Polskim plażowiczom do wywalczenia brązowych medali w Brazylii wystarczyły dwa sety. W meczu, który zakończył zmagania biało-czerwonych nie brakowało ciekawych i zaciętych momentów. W partii premierowej praktycznie cały czas toczyła się walka punkt za punkt, co jakiś czas zmieniała się tylko para będąca na prowadzeniu. Zbliżając się do końca odsłony to Brazylijczycy byli mały kroczek z przodu (17:16), ale wtedy szczęście uśmiechnęło się do reprezentantów Polski, którzy objęli prowadzenie 19:18 i już do samego końca nie odpuścili.
Wygrany set podbudował morale wśród biało-czerwonych, którzy kolejną partię rozpoczęli prowadzeniem 2:0. W kolejnych akcjach gra wyrównała się i trwała przez kilka kolejnych minut. Po połowie seta wyższy bieg włączyli Polacy, a na ich skuteczne zagrania nie potrafili odpowiedzieć przeciwnicy. Przewaga Kantora i Łosiaka tym razem nie podlegała dyskusji, a reprezentanci naszego kraju pewnym krokiem zdobyli najniższy stopień podium w brazylijskim turnieju.
mecz o brąz:
Vitor Felipe/Guto (BRA) – Kantor/Łosiak (POL) 0:2 (19:21, 17:21)

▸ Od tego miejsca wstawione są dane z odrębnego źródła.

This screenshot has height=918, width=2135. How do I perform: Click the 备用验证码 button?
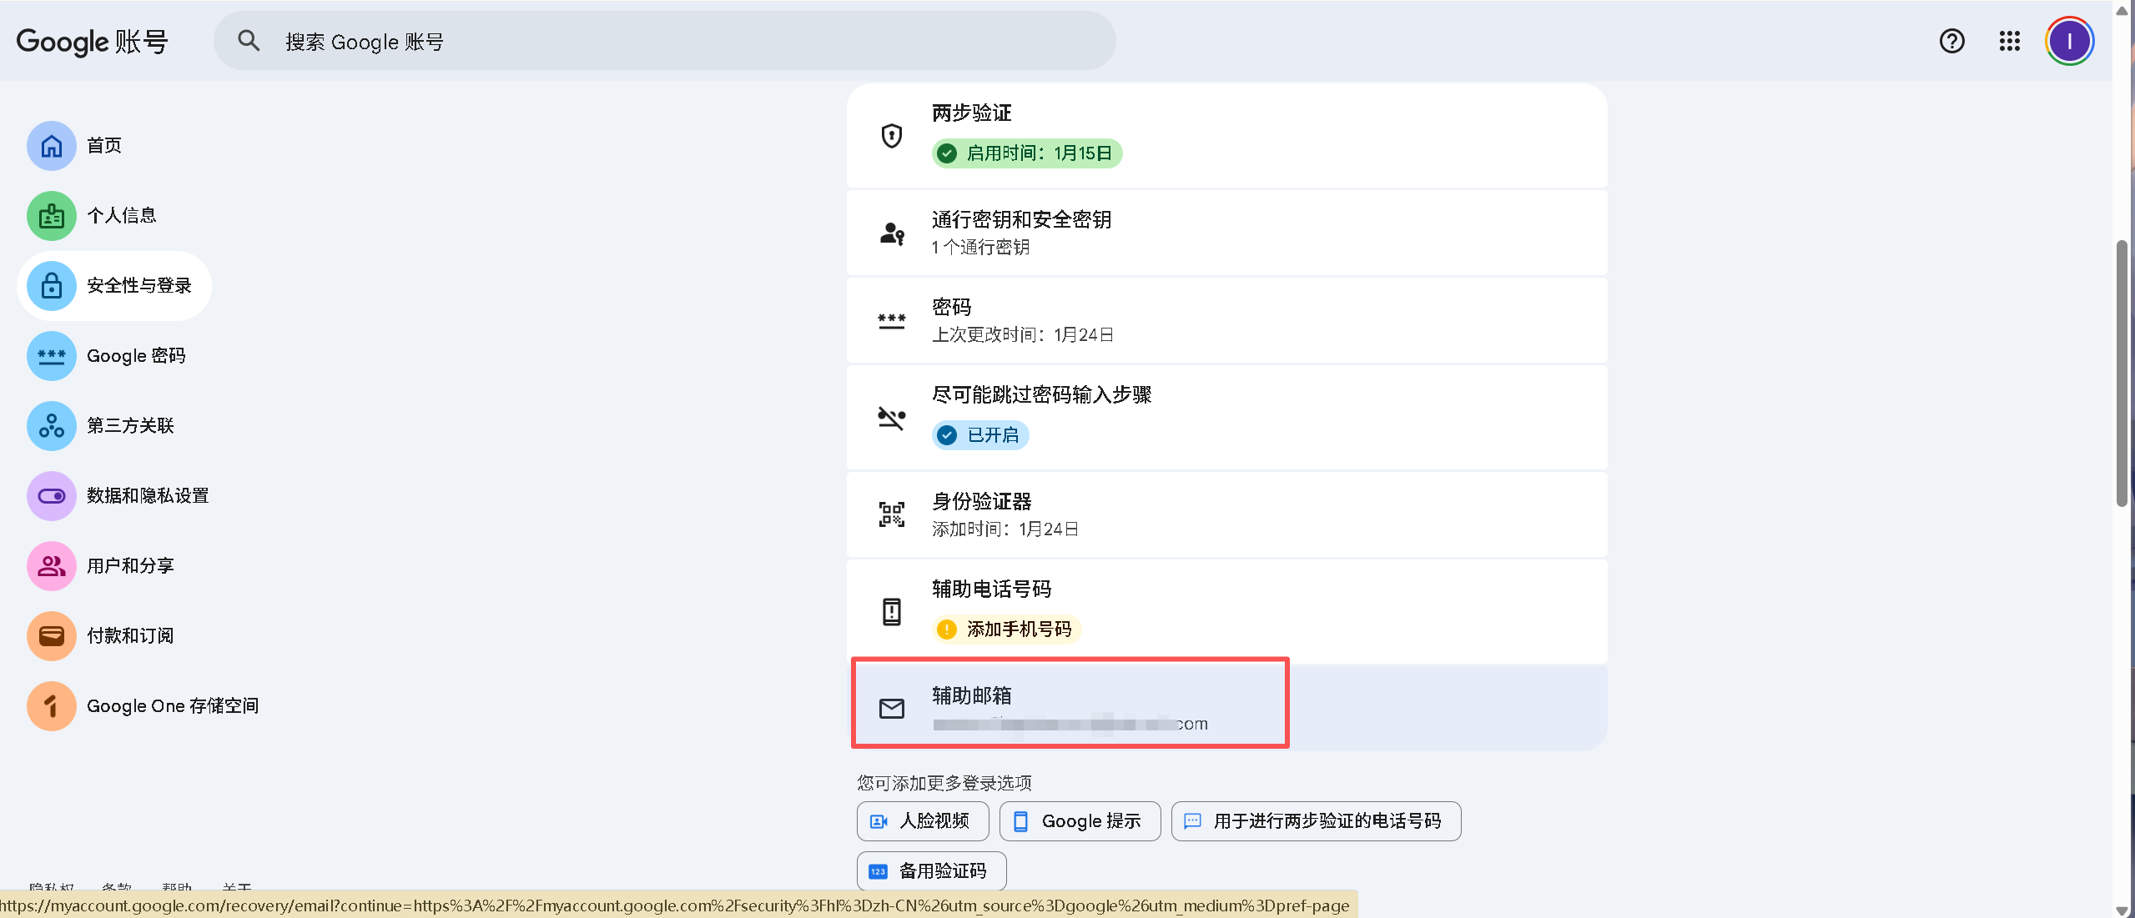(931, 870)
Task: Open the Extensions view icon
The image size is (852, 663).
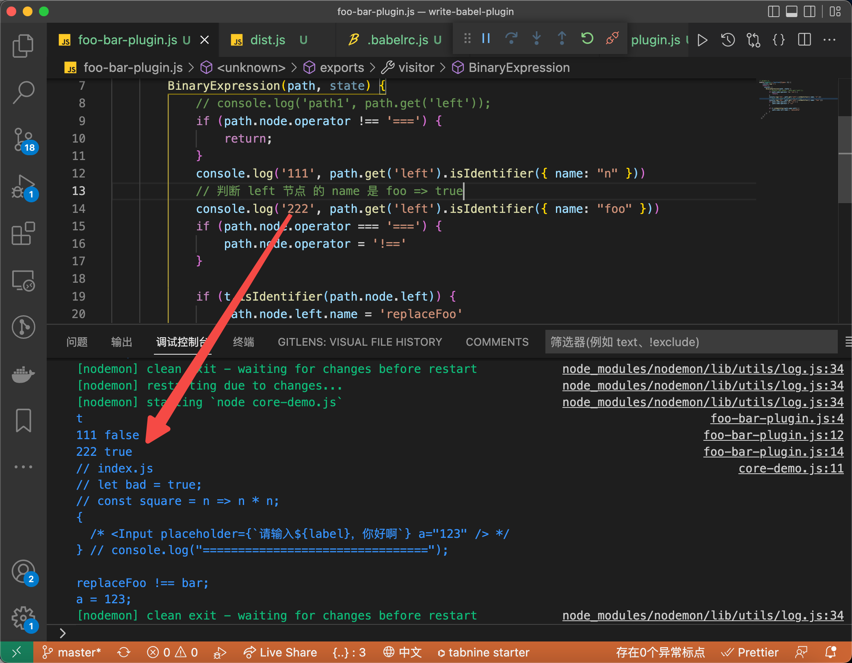Action: [23, 234]
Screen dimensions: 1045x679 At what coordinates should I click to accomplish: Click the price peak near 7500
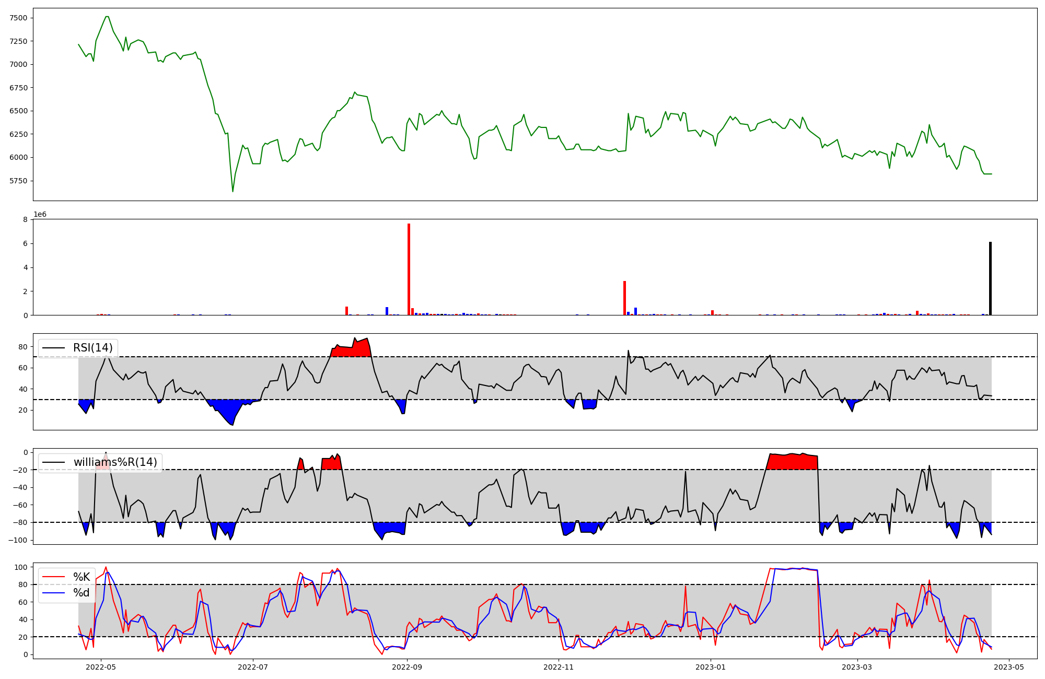pyautogui.click(x=107, y=17)
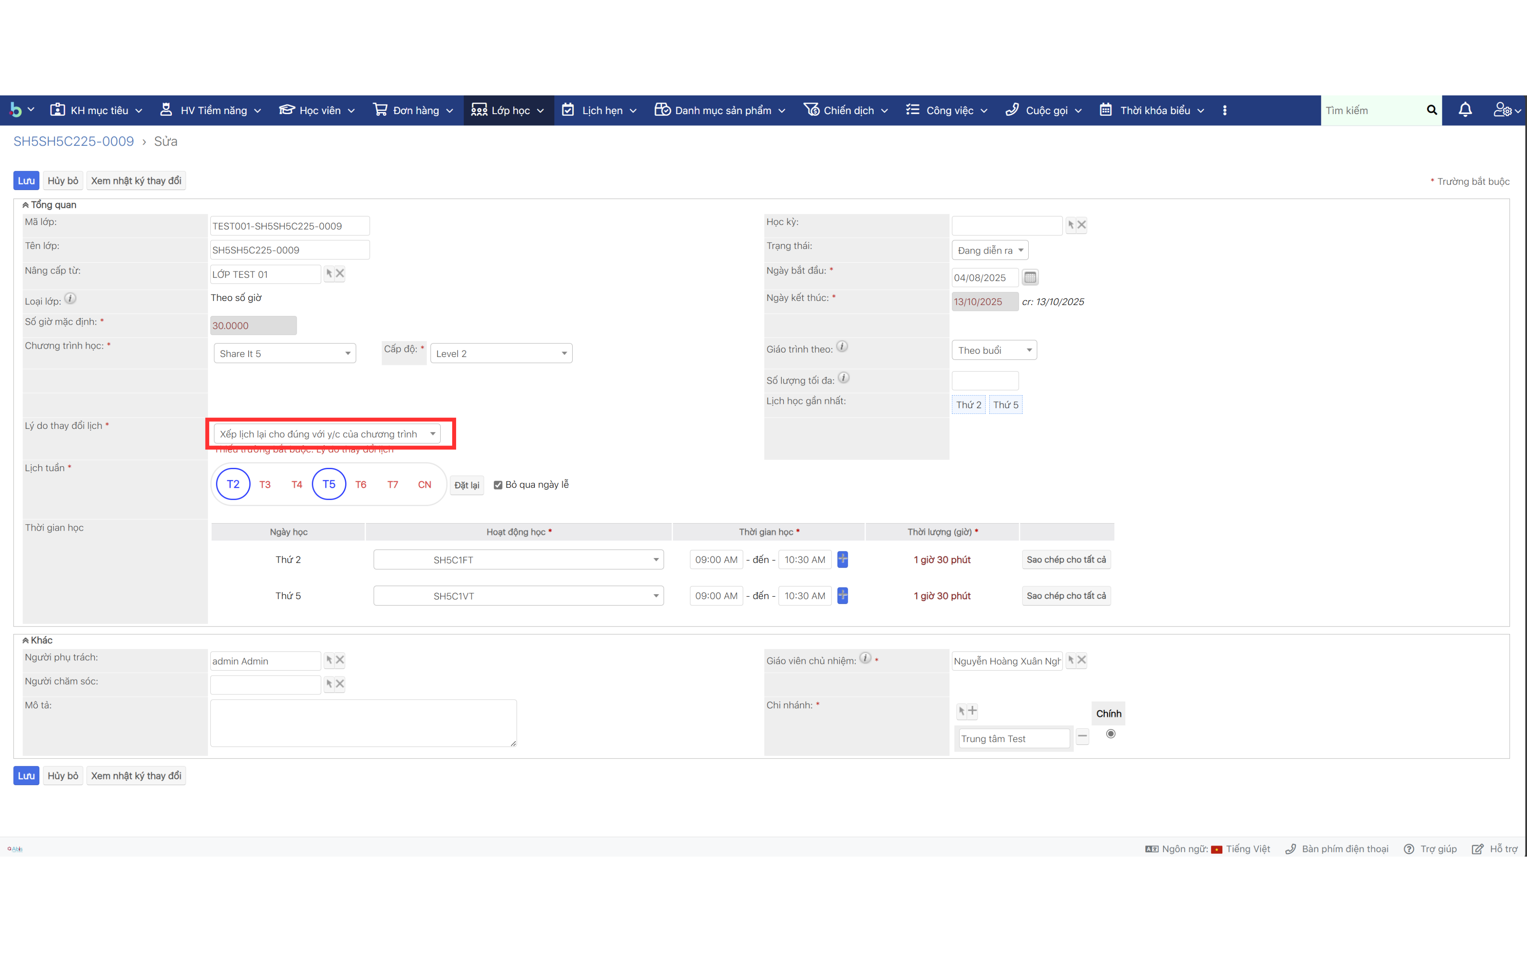The height and width of the screenshot is (954, 1527).
Task: Clear the Nâng cấp từ field
Action: point(340,273)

Spotkanie finałowe w brazylijskich rozgrywkach zakończyło się także po dwóch setach, a triumfowali w nim, a także w całym turnieju reprezentanci gospodarzy – Evandro/Andre. Brazylijczycy potrzebowali trochę ponad pół godziny, by móc cieszyć się z miejsca na najwyższym stopniu podium. Finał był podobny do wcześniejszej potyczki polsko-brazylijskiej, w której pierwsza odsłona była bardziej wyrównana od drugiej. Zarówno dla ubiegłorocznych mistrzów świata, jak i dla pary norweskiej, jest to najlepszy występ w tym sezonie.